_Exercise instructions_
Transcribe the rows from the line with "Open the 工具 dropdown menu" up to and including the line with "Screen dimensions: 1232x953", reproducing those lines exactly.

_Entries provided_
━━━━━━━━━━━━━━━━

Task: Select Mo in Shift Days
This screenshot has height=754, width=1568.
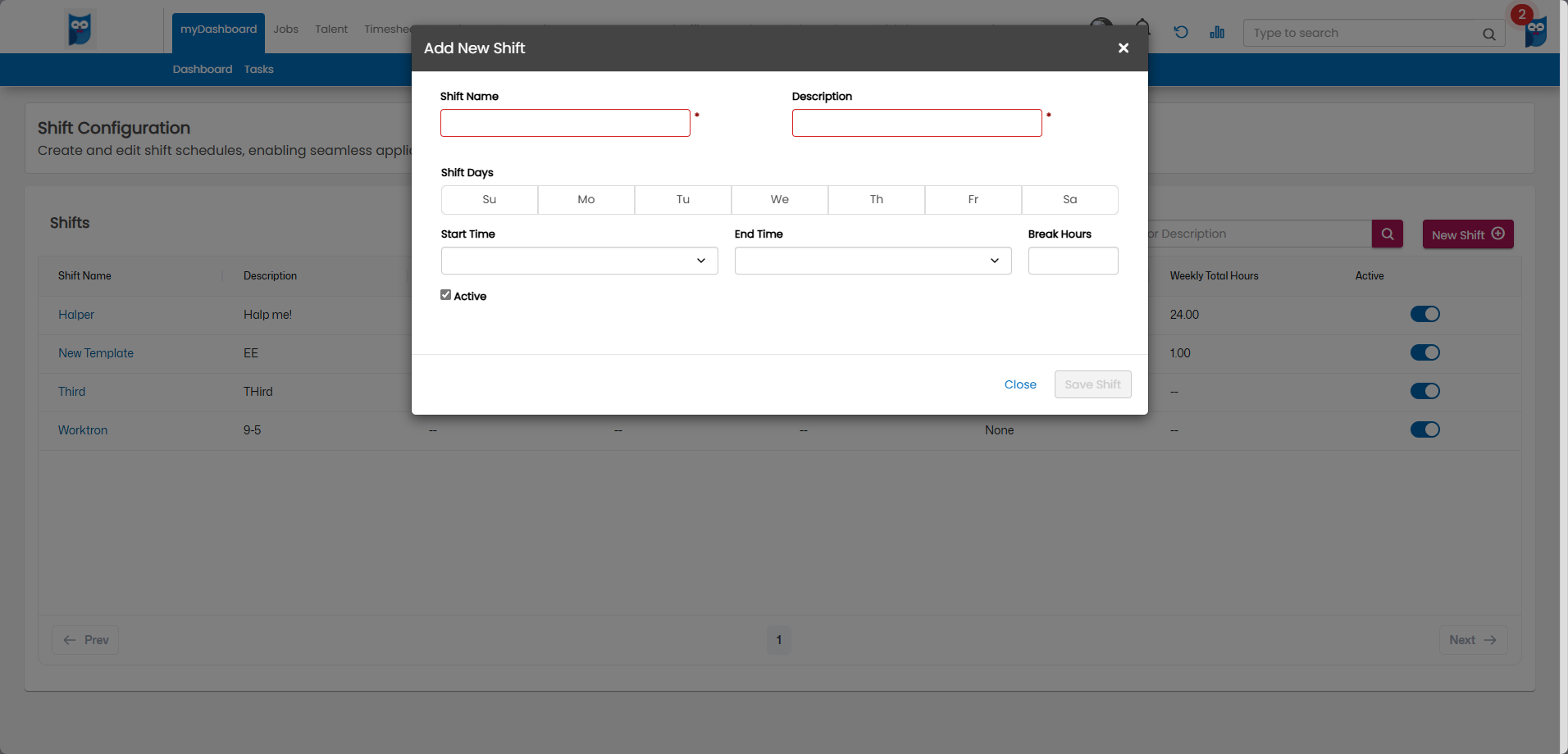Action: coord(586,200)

━━━━━━━━━━━━━━━━

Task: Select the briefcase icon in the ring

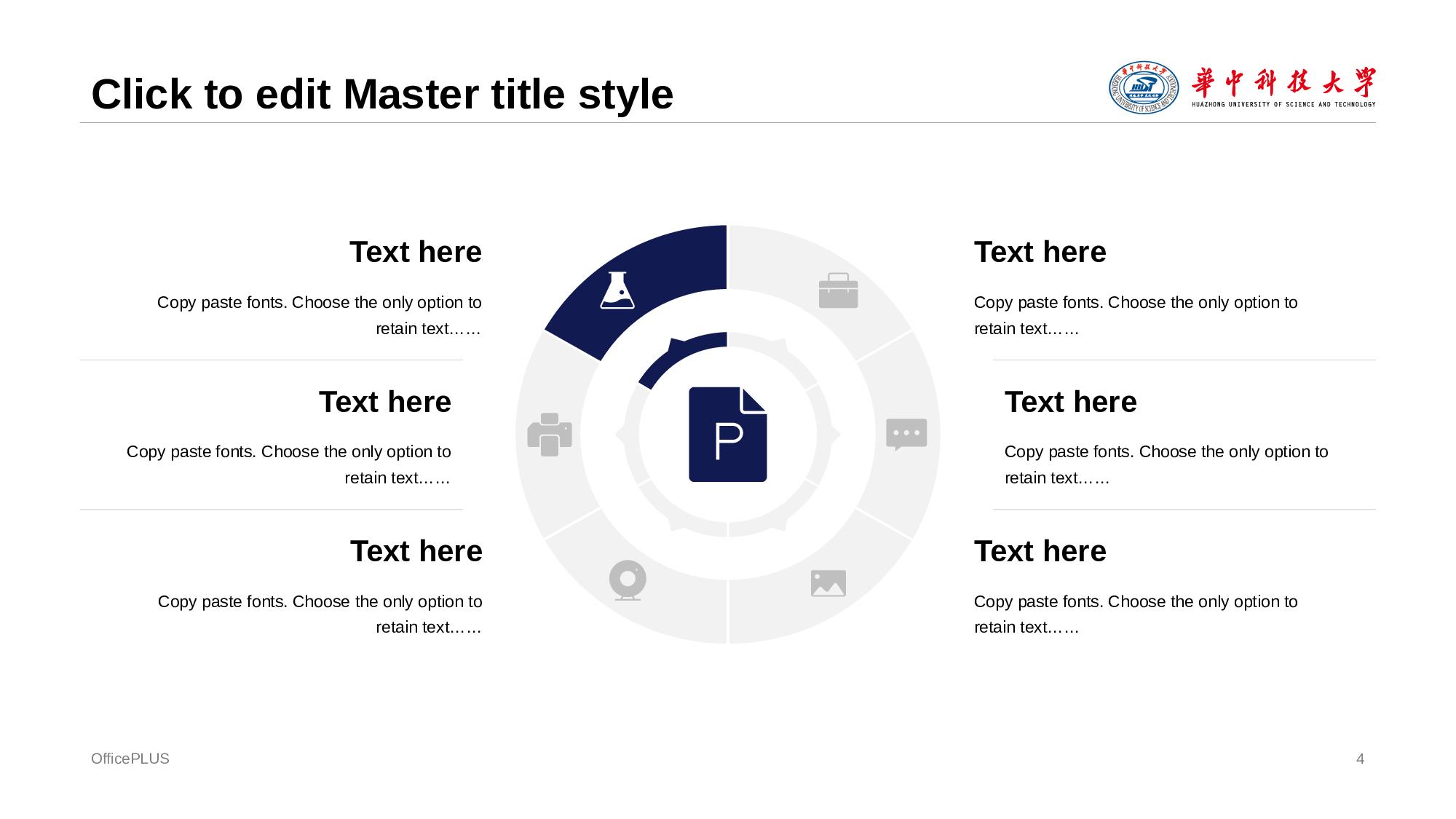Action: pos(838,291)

━━━━━━━━━━━━━━━━

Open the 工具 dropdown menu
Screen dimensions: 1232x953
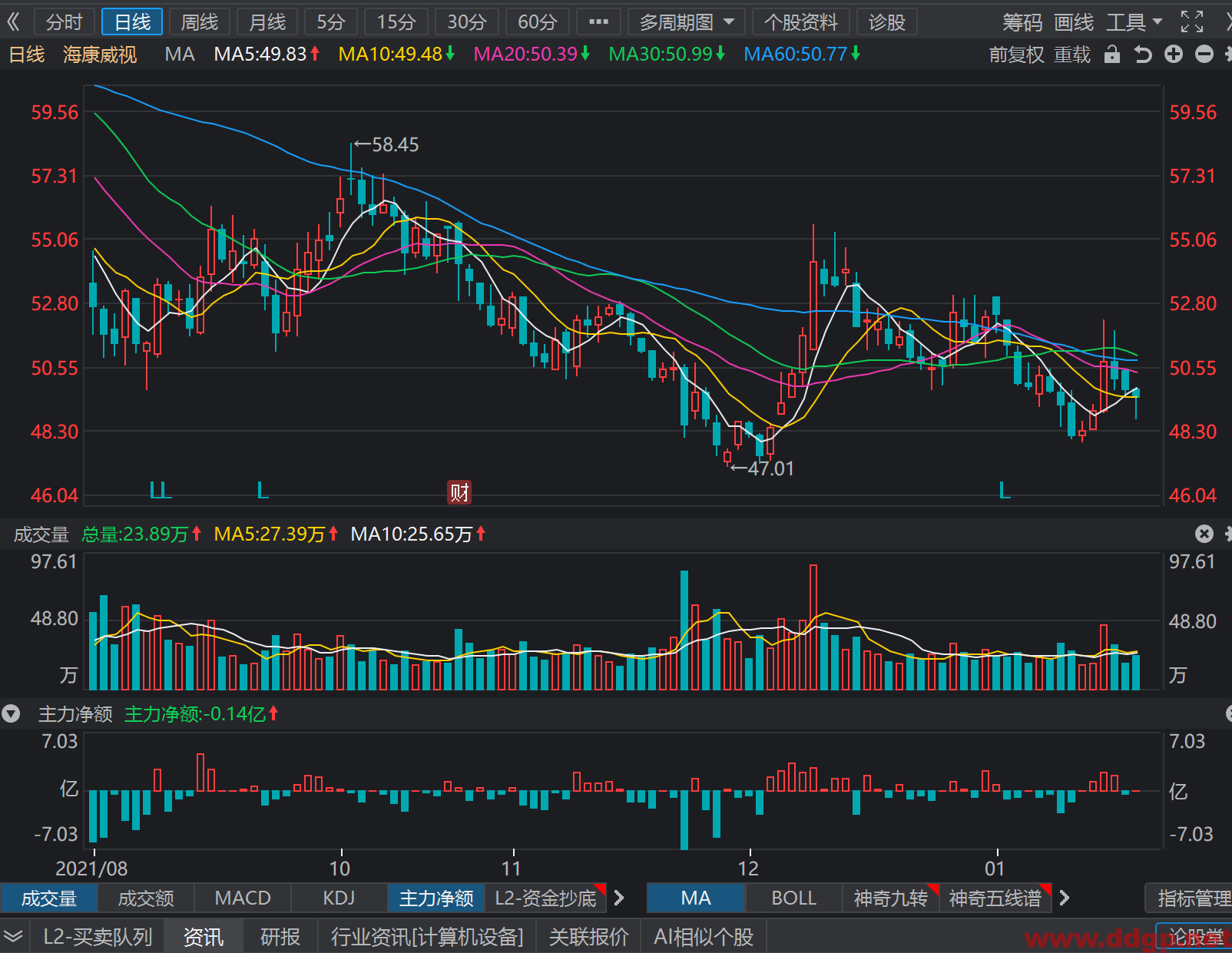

━━━━━━━━━━━━━━━━

_Answer to the problem_
Open the 工具 dropdown menu
Screen dimensions: 1232x953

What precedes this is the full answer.